- EXERCISE DIRECTIONS:
Repeat the lines from the one containing "Instruction: Click the number 22 row marker" through the last line of the data, exactly, pictures omitted.

[Pixel coordinate grounding data]
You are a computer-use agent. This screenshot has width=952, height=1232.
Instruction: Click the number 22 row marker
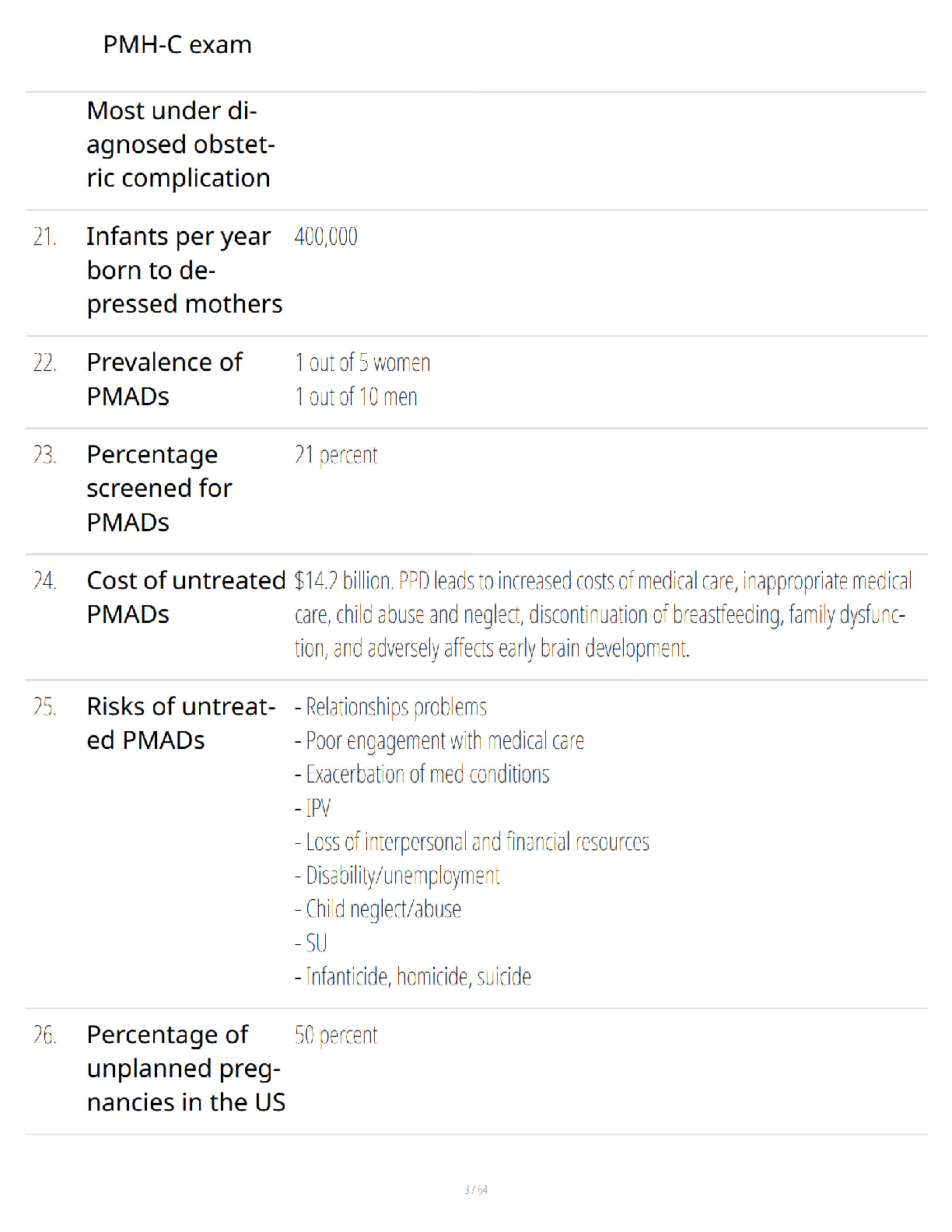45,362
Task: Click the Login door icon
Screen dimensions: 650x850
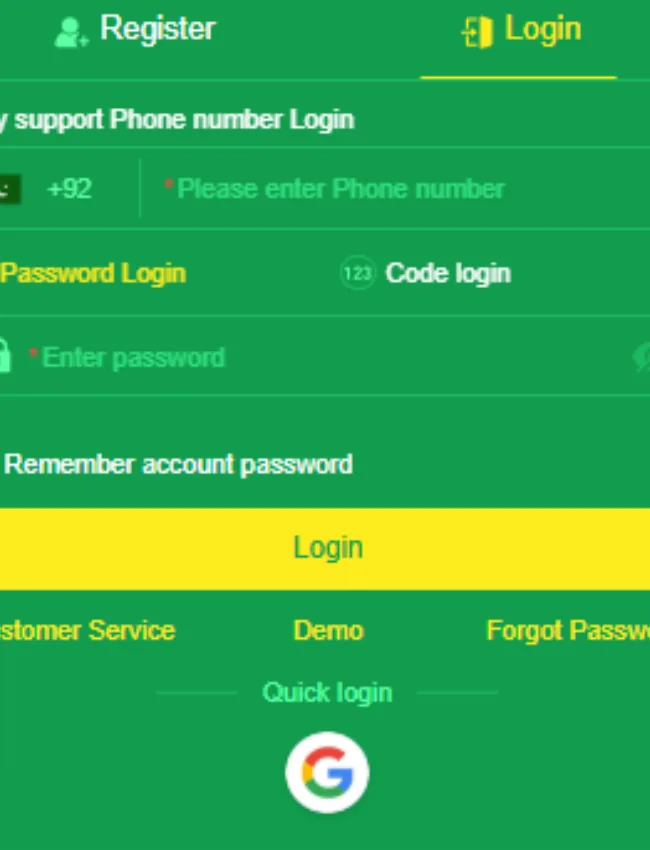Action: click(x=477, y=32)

- TASK RESULT:
Instruction: Click the number 22 row marker
45,362
Task: Click the Login door icon
Screen dimensions: 650x850
Action: click(x=477, y=32)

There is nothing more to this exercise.